Chapter 4
System Monitoring
There is never a time in a UNIX administrator's career when
a system never has to be monitored. All the systems that an administrator touches
have to be monitored at some point and in some way. It might be for security
reasons, performance monitoring, troubleshooting, disk utilization, or hardware
failures. Whatever the reason, the system has to be monitored.
One
of the most common reasons is to gather system utilization information to generate
reports and pretty graphs for management. The information that is collected
should also be a good indication of the direction a system is going. Over a
period of time, a pattern begins to emerge on most systems. As applications
and other pieces of software get upgraded and the environment starts growing
with users and other devices, the need for more memory, faster CPUs, and more
disk space is always there.
In a fantasy world, you can go to management and say you need
more disk space or more memory and they would simply say Okay. In the real world,
however, every company follows a budget. If it isn't in the budget, it
doesn't get purchased. Which is good only when you have a vendor bugging
you to buy his products. Tell him with all honesty, no money has been budgeted
for his product. Usually he won't call again until the day after the new
fiscal year begins.
So
how does something get in the budget? You have to learn a very important word,
justification. If the need isn't justified, forget it. The best
way to justify something is with proof. That is where the system monitoring
comes in. When a system is monitored from the beginning, the data cannot be
disputed. Depending on the services that the UNIX workstation or server provides,
there are instances when you can charge some of the expenses toward the purchase
of a new system back to another department or group in the company. Managers
love this, because it corroborates the need from other departments that a new
system is a necessity when they go to get the approval for it.

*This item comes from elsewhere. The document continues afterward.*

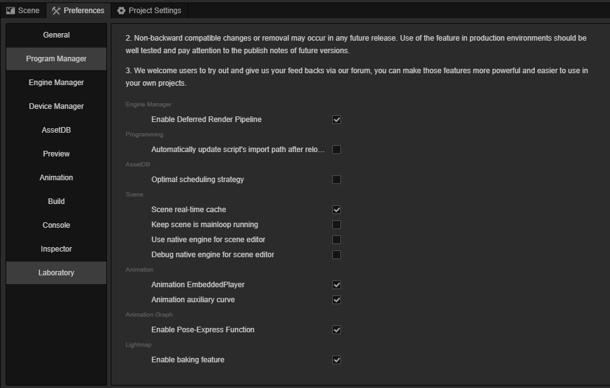Open the AssetDB preferences page
Screen dimensions: 610x388
point(56,130)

In almost all cases, the key pieces exhibit their own unique growth
patterns to watch for. Although every system and environment is different in
its own right, there are still patterns that follow a trend as a system becomes
overloaded. Here are some patterns you can watch out for.

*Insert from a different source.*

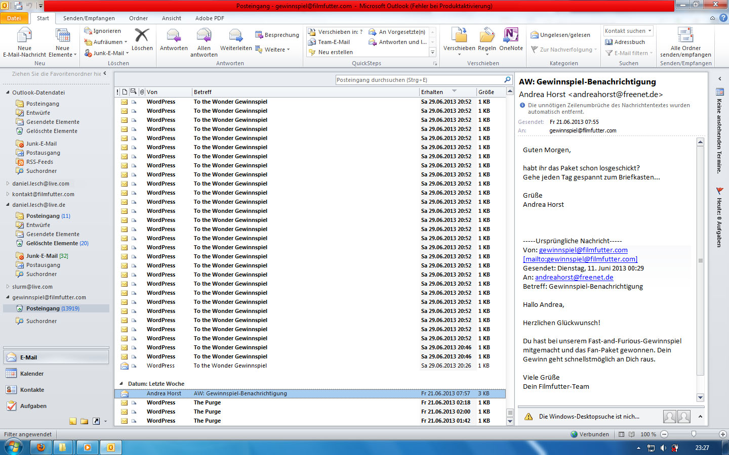This screenshot has width=729, height=455.
Task: Switch to the Senden/Empfangen ribbon tab
Action: click(x=89, y=18)
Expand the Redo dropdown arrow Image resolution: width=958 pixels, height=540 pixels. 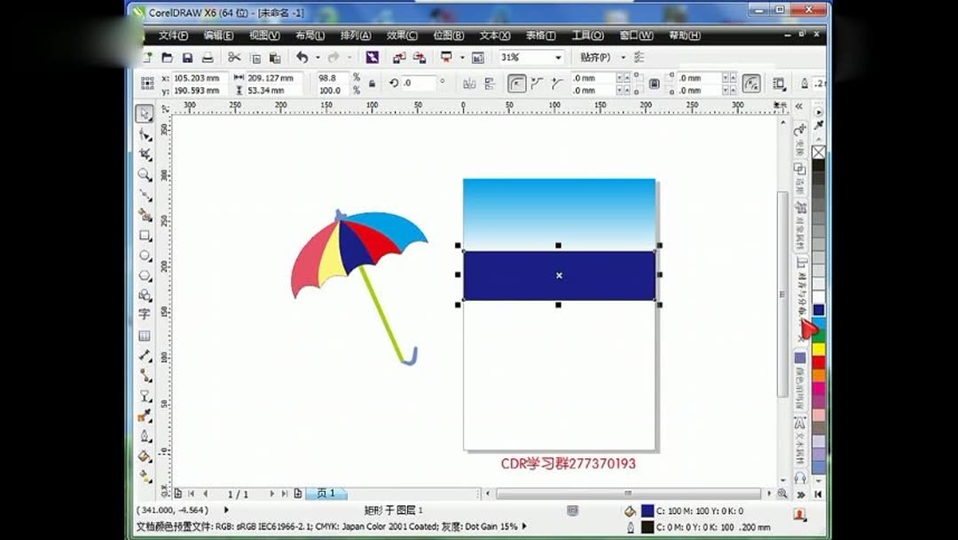tap(349, 57)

CPUs behave extremely differently depending on the applications
or services running on them. A system rendering can have 18 CPUs, be 98% utilized
at all times, and be normal. Many systems that start with small load averages
could begin to see a slow rise or even periods of sharp spikes. The load averages
can increase or drop dramatically throughout normal business hours. Eventually,
the drops are fewer and the CPUs become increasingly overused.
In
monitoring the memory, you typically might see a couple of things happen. Memory
steadily increases as applications are upgraded, more services are added, or
user productivity increases over time. As memory increases and more information
may start gets swapped out, the system slows. There is another possibility where
a new user uses the system for a different purpose or a new application is installed
and a need for new memory could happen overnight.
As
time goes by, keep an eye on the disk space. It often does something very interesting.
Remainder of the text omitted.